┌──

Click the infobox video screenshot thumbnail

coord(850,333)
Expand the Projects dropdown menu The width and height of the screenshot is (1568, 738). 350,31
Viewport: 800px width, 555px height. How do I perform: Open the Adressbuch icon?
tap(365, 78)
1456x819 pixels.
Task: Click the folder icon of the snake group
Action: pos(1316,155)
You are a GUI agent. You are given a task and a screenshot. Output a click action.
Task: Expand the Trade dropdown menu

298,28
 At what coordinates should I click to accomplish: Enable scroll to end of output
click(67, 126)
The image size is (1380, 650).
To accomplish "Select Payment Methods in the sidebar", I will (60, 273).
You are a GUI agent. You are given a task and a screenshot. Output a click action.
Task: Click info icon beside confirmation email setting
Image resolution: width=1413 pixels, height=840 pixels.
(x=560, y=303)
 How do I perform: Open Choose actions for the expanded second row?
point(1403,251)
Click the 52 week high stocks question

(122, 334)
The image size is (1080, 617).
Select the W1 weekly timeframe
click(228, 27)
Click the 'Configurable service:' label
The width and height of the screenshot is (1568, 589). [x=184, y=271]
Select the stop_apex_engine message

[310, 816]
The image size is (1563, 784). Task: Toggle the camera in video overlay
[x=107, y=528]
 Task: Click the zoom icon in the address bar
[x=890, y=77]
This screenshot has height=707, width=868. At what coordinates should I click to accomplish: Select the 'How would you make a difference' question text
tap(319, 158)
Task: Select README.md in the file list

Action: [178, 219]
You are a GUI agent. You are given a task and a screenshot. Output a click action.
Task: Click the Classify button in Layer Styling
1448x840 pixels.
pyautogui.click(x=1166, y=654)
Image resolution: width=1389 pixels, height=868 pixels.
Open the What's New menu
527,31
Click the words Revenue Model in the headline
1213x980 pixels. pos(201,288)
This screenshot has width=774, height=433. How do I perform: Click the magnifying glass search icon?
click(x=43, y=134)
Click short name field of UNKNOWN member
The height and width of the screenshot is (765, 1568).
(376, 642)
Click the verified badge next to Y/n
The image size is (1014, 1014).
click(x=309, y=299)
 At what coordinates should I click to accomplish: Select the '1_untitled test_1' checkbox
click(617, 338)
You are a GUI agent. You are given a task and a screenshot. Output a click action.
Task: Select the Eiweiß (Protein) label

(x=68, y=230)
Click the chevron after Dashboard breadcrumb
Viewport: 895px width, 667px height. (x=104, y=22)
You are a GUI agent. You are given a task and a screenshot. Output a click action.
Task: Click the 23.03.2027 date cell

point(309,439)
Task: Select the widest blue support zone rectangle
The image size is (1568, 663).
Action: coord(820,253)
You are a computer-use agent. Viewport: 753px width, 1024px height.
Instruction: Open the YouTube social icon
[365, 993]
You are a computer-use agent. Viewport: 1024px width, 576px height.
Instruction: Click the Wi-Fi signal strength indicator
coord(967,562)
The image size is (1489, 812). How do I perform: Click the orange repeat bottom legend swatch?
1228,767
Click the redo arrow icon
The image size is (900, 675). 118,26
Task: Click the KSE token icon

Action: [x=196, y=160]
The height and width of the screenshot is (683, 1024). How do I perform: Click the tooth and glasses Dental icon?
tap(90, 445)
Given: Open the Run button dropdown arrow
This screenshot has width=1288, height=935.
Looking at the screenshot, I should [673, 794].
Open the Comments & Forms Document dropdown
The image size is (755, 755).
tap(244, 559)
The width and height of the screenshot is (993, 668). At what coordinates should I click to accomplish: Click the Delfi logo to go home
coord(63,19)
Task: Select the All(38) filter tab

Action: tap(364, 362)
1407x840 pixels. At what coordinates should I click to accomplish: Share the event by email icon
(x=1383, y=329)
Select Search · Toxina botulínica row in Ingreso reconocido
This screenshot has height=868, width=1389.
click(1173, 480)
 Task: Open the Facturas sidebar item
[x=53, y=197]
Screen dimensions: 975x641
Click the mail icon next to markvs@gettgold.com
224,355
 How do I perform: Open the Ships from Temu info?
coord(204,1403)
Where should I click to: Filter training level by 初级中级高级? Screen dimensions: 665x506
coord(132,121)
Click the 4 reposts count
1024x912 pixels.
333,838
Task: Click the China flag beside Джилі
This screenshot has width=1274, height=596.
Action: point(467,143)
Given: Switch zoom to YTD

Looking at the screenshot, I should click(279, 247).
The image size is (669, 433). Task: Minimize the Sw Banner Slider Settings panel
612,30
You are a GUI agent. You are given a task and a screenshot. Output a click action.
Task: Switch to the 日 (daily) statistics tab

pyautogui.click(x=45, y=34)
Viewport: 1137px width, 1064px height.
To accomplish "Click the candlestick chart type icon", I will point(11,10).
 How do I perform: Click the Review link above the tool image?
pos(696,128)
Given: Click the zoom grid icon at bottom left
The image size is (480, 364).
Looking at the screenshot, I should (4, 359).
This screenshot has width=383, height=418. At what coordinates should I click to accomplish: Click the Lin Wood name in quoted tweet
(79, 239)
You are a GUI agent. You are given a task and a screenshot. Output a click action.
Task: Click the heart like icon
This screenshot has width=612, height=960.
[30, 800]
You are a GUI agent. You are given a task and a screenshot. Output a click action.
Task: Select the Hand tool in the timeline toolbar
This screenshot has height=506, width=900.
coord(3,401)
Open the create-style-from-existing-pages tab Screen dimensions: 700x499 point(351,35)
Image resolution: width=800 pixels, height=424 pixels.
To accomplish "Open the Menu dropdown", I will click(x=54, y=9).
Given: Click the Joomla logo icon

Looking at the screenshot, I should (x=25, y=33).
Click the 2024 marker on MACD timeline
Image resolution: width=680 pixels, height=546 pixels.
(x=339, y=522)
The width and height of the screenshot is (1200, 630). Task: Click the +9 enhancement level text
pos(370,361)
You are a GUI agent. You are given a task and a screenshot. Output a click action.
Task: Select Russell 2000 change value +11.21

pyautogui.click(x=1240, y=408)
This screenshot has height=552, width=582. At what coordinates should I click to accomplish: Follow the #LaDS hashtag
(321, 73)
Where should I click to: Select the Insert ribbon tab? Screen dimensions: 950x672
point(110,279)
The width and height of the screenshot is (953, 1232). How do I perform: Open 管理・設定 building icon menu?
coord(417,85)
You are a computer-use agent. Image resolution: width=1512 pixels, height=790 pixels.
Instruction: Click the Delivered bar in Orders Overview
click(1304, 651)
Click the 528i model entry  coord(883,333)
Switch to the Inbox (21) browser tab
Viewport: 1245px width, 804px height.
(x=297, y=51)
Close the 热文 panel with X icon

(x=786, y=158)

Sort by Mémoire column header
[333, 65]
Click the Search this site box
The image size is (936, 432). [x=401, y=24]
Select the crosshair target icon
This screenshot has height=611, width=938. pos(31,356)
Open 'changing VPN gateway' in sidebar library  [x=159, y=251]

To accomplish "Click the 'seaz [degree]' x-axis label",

└──

# Your goal:
Where a line in the records above contains the string "button", copy that line.

# Reply to the task:
Task: Click the Classify button in Layer Styling
Given: Open the Run button dropdown arrow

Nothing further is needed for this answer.